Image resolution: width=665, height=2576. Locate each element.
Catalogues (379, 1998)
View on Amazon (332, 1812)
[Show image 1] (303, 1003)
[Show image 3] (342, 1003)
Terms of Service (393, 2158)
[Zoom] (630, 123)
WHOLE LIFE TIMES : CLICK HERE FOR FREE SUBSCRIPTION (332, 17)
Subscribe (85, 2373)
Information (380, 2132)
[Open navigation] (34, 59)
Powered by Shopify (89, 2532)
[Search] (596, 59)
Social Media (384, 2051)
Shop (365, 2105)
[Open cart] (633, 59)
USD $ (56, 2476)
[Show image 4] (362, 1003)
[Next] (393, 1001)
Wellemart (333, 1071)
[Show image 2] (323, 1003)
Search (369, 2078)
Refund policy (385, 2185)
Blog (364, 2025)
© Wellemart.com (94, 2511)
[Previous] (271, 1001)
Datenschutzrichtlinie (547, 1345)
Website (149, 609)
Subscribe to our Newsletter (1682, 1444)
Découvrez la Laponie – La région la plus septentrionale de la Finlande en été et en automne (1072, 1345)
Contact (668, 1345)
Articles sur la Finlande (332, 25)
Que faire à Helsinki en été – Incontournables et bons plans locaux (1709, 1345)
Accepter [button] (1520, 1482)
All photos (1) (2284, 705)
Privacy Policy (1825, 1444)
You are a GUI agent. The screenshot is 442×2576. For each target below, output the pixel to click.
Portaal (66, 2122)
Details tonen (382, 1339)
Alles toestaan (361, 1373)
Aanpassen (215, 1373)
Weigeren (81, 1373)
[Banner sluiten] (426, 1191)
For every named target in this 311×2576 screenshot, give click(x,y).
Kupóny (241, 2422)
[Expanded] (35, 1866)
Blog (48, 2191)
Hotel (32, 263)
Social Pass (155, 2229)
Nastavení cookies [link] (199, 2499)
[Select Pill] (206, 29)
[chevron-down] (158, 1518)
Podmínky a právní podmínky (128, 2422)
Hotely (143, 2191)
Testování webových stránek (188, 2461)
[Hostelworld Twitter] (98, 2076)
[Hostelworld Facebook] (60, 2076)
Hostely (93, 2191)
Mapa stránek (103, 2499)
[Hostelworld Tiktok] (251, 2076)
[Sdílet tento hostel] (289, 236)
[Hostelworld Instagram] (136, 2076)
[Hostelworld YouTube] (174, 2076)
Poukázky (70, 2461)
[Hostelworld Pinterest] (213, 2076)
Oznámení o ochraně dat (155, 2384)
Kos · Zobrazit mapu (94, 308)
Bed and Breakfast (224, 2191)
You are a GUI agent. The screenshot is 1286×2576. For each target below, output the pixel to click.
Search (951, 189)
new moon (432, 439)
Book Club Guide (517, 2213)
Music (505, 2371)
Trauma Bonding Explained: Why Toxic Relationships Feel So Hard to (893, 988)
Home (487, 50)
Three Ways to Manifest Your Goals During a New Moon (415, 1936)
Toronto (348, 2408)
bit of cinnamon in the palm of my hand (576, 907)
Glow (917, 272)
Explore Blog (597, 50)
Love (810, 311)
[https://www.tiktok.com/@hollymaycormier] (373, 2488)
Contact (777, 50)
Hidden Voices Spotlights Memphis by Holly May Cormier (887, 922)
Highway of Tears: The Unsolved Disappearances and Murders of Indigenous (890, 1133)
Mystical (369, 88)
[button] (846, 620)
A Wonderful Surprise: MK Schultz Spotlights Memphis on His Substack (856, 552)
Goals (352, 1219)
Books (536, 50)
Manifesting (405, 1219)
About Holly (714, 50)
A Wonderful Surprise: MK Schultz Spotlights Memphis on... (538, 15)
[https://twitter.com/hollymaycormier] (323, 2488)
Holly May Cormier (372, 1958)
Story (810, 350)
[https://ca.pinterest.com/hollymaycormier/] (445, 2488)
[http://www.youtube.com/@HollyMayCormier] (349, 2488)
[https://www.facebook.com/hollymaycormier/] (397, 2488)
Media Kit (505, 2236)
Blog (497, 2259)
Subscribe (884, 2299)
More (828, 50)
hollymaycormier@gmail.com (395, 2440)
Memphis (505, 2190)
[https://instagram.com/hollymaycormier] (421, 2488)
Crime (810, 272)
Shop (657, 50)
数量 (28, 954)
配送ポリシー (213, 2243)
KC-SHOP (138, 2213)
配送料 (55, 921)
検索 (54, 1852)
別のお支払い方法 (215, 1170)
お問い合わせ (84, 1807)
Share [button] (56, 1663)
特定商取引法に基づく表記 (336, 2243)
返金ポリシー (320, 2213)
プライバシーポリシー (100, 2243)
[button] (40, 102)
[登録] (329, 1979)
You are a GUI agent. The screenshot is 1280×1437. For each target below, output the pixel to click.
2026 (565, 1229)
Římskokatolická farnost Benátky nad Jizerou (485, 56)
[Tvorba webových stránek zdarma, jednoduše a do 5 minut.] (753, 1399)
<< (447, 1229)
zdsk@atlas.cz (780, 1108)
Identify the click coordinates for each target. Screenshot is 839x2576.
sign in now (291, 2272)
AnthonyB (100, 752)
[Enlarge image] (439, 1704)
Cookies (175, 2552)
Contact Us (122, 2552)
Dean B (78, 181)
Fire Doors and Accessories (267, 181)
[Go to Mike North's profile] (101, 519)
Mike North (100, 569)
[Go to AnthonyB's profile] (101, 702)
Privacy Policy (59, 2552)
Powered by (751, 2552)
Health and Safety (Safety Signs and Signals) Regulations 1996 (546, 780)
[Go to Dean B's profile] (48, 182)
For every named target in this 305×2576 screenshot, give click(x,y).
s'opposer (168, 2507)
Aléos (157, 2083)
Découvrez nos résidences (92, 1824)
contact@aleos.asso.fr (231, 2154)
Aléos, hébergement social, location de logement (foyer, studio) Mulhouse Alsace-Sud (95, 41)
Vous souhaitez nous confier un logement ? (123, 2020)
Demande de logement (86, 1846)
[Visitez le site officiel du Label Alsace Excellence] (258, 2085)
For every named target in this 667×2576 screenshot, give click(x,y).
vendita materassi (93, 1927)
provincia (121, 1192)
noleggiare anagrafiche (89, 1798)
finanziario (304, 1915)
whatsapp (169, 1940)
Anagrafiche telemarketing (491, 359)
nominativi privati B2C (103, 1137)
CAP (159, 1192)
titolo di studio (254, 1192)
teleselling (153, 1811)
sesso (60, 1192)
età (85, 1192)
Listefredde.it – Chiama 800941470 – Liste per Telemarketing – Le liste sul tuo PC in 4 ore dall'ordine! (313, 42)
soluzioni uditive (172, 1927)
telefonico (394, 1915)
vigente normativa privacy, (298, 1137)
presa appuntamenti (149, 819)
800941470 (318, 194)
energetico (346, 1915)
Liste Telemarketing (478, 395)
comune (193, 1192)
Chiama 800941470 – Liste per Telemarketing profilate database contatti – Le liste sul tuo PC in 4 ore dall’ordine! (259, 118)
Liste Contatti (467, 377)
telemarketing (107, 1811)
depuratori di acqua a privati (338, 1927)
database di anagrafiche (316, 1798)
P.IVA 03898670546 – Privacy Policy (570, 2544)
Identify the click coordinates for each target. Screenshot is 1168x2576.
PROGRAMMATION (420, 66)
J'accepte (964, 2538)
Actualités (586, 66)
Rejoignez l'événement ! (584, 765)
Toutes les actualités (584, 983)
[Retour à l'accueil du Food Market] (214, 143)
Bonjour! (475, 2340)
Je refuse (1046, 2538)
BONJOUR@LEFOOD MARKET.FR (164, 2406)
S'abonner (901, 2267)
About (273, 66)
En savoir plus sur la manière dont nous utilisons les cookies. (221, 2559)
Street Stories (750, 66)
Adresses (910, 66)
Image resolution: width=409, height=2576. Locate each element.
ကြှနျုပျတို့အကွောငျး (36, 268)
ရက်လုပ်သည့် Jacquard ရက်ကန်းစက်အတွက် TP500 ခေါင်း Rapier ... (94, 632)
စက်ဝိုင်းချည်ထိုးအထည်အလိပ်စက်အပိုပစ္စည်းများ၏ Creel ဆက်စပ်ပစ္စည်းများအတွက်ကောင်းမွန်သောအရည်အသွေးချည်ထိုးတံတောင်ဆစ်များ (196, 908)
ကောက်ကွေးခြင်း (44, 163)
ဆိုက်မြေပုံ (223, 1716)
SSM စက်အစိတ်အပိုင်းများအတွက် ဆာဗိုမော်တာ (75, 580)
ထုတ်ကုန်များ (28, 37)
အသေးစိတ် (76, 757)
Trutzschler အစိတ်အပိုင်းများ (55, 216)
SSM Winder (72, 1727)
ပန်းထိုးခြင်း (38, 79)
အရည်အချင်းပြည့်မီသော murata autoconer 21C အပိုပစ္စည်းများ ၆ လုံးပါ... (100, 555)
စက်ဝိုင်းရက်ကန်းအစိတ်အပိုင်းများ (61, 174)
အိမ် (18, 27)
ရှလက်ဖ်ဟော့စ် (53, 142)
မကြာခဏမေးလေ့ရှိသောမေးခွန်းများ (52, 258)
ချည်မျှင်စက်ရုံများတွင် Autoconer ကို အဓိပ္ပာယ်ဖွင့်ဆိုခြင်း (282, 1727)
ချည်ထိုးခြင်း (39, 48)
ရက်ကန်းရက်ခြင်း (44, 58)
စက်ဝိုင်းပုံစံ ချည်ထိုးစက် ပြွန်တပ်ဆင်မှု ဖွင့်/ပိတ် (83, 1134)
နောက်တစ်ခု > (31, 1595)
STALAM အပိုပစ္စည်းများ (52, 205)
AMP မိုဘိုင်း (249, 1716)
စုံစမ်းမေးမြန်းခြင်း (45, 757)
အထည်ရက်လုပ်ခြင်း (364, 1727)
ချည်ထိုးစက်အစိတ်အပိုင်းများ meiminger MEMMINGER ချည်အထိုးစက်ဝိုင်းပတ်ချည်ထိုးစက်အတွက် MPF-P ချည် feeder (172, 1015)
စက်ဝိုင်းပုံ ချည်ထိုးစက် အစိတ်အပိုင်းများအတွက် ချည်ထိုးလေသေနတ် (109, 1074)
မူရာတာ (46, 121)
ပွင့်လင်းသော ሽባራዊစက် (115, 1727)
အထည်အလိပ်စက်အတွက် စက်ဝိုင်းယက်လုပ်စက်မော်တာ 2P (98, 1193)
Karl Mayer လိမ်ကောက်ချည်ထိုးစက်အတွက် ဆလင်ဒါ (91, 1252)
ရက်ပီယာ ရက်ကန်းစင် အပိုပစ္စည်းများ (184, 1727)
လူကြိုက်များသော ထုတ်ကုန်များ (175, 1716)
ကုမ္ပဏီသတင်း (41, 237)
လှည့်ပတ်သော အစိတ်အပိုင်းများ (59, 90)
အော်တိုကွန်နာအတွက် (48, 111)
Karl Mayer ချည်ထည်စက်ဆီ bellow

--

• WHAT THE EXERCISE ASKS: Print, from the entries above, the line with "Screenshot is 839x2576.", the line with "Powered by (751, 2552)" and all lines between them, exactly and with nothing else.

• ANSWER TO THE EXERCISE:
Identify the click coordinates for each target. Screenshot is 839x2576.
sign in now (291, 2272)
AnthonyB (100, 752)
[Enlarge image] (439, 1704)
Cookies (175, 2552)
Contact Us (122, 2552)
Dean B (78, 181)
Fire Doors and Accessories (267, 181)
[Go to Mike North's profile] (101, 519)
Mike North (100, 569)
[Go to AnthonyB's profile] (101, 702)
Privacy Policy (59, 2552)
Powered by (751, 2552)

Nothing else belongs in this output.